La soirée était douce ; la jeune femme se fit descendre au commencement de l’avenue, afin d’aspirer le grand air à pleins poumons, et de calmer son agitation fiévreuse en achevant à pied le chemin qui conduisait chez elle. Cette promenade d’un quart d’heure, au milieu du silence et de la placidité de la nuit, rafraîchit l’âme de Gilberte, et retrempa ses forces, dont elle avait tant besoin. Elle arrivait à un tournant de l’allée, à quelques pas de sa maison, lorsqu’elle remarqua la clarté projetée par les lanternes d’une voiture arrêtée près de la petite porte à claire-voie ; deux hommes fumant leur pipe causaient avec le cocher. Assez insoucieuse de cette circonstance et ne songeant qu’à l’importunité d’une visite que semblait annoncer la présence de cette voiture, Gilberte se dit avec un sourire amer :

— Allons ! j’aurai été sans doute devancée ici par quelque ami jaloux d’offrir des premiers ses consolations au poète sifflé !

Et Gilberte agita la sonnette.

Dame Catherine, qui, après ses ébahissements de la journée, finissait par s’habituer à cette étonnante découverte, « que M. Dumesnil, le modeste employé qu’elle avait pris pour secrétaire, était un poète illustre, » dame Catherine accourut et vint ouvrir la porte.

— Madame Catherine, dit la jeune femme, mon mari est-il rentré ?

— Non, madame.

— Est-ce qu’il y a quelqu’un à la maison ? Je viens de voir une voiture près de la charmille.

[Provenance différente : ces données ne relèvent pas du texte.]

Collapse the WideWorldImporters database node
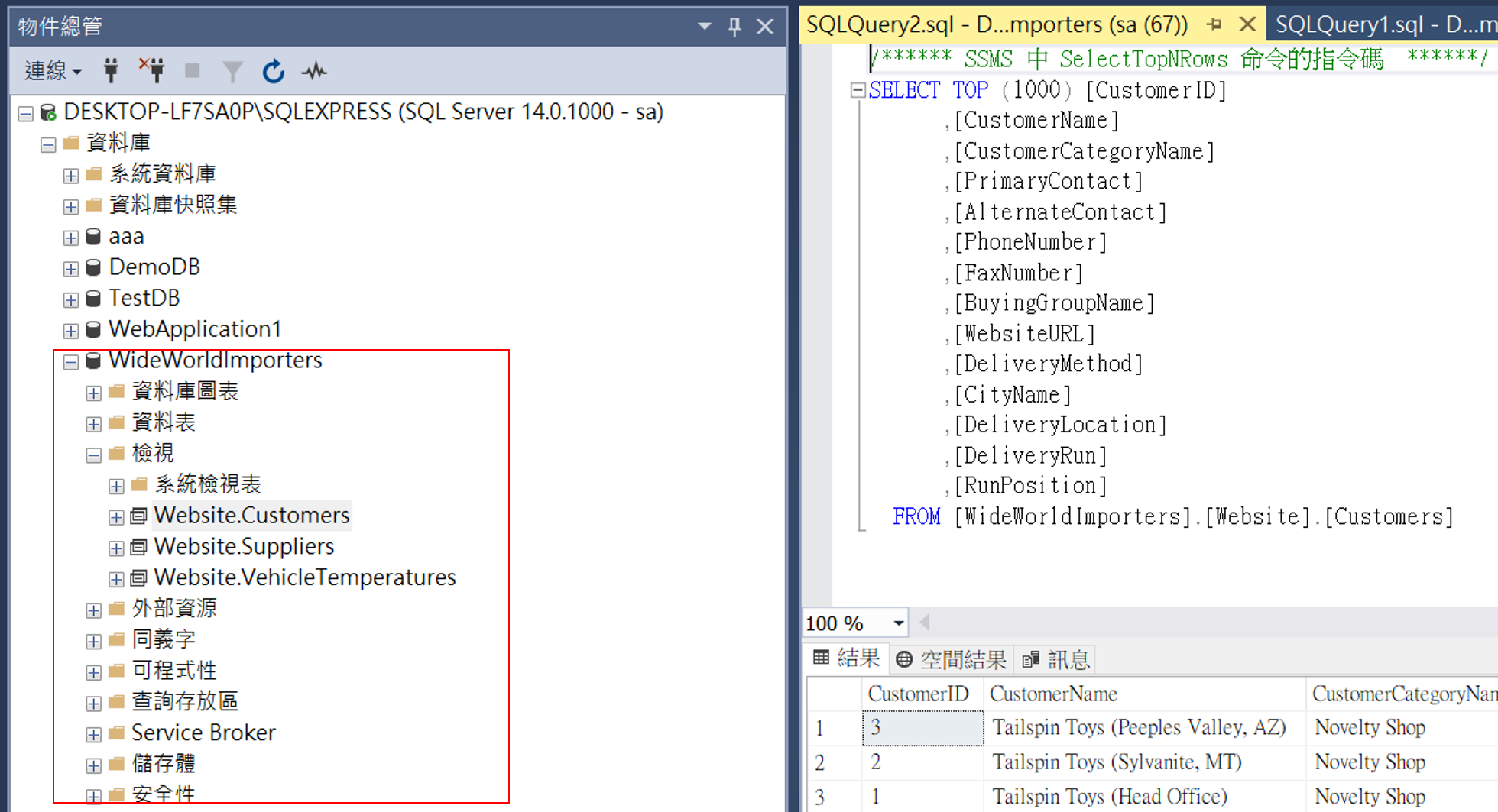The width and height of the screenshot is (1498, 812). coord(71,362)
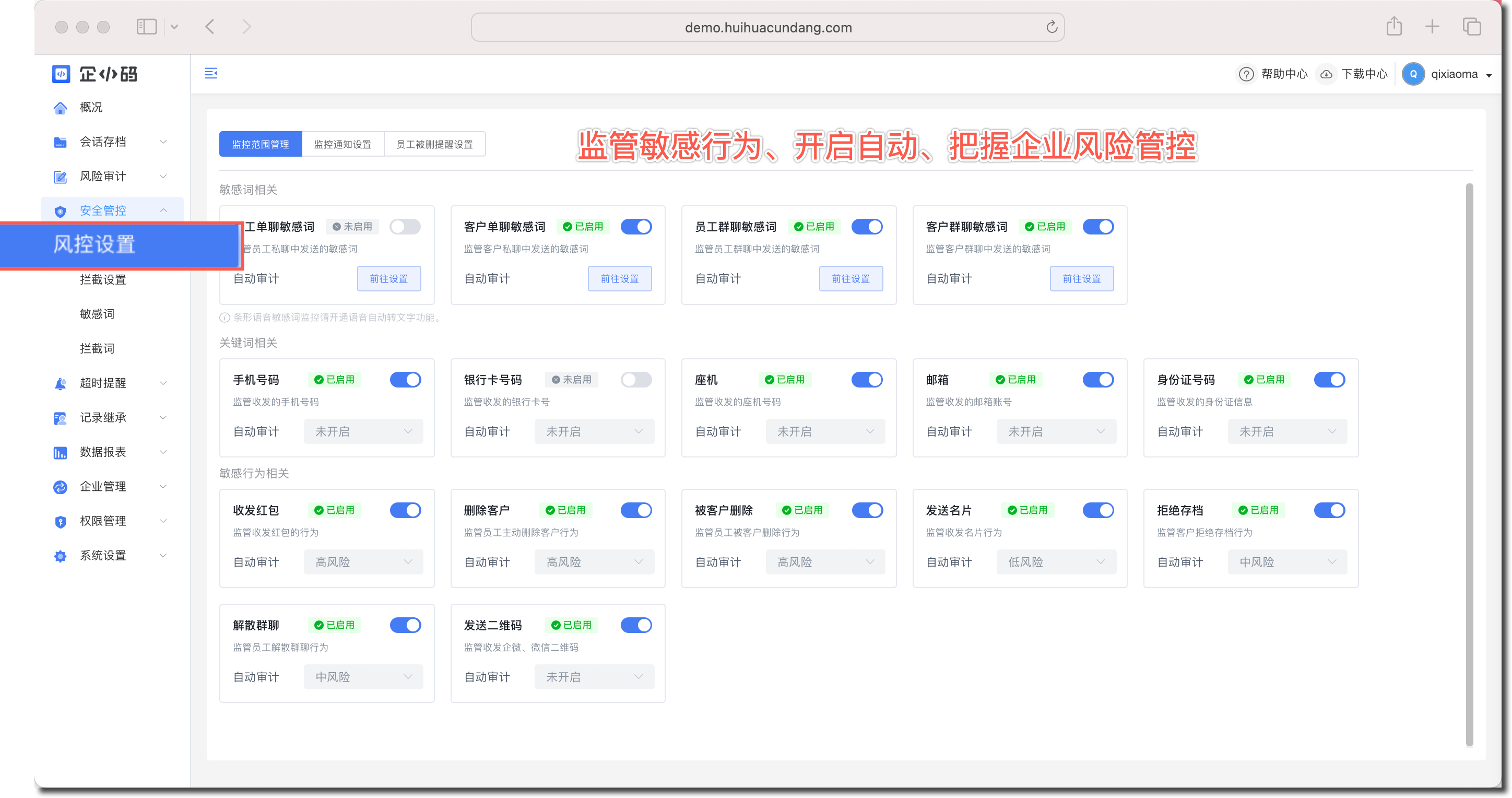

— Madame, il y a environ une heure que deux messieurs d’une figure très respectable (l’un est décoré et porte de grosses moustaches grises) sont venus demander monsieur pour lui parler d’une affaire très importante, disant qu’ils l’attendraient jusqu’à son retour ; je les ai fait entrer dans le cabinet de monsieur, où ils sont en ce moment.

Gilberte, assez chagrine de cette visite, qu’elle avait pressentie à l’aspect de la voiture, traversa le jardin, gravit les degrés du petit perron, et, passant par la salle à manger, entra dans le cabinet de travail du poète, où deux hommes causaient assis, tournant le dos à la jeune femme. Elle recula d’un pas et poussa un cri de surprise en s’écriant :

— Mon père !

M. Rapin (c’était lui, en compagnie du général Poussard) croisa ses bras sur sa poitrine, prit autant que possible la majestueuse attitude d’un père outragé, secoua la tête d’un air imposant et courroucé, entonna sa voix la plus caverneuse et s’écria :

— Enfin, je vous retrouve, fille dénaturée !

— Abandonner ainsi son vieux père ! ajouta le spadassin d’un ton non moins tragique ; déshonorer ses cheveux blancs ! Ah ! mademoiselle !… mademoiselle !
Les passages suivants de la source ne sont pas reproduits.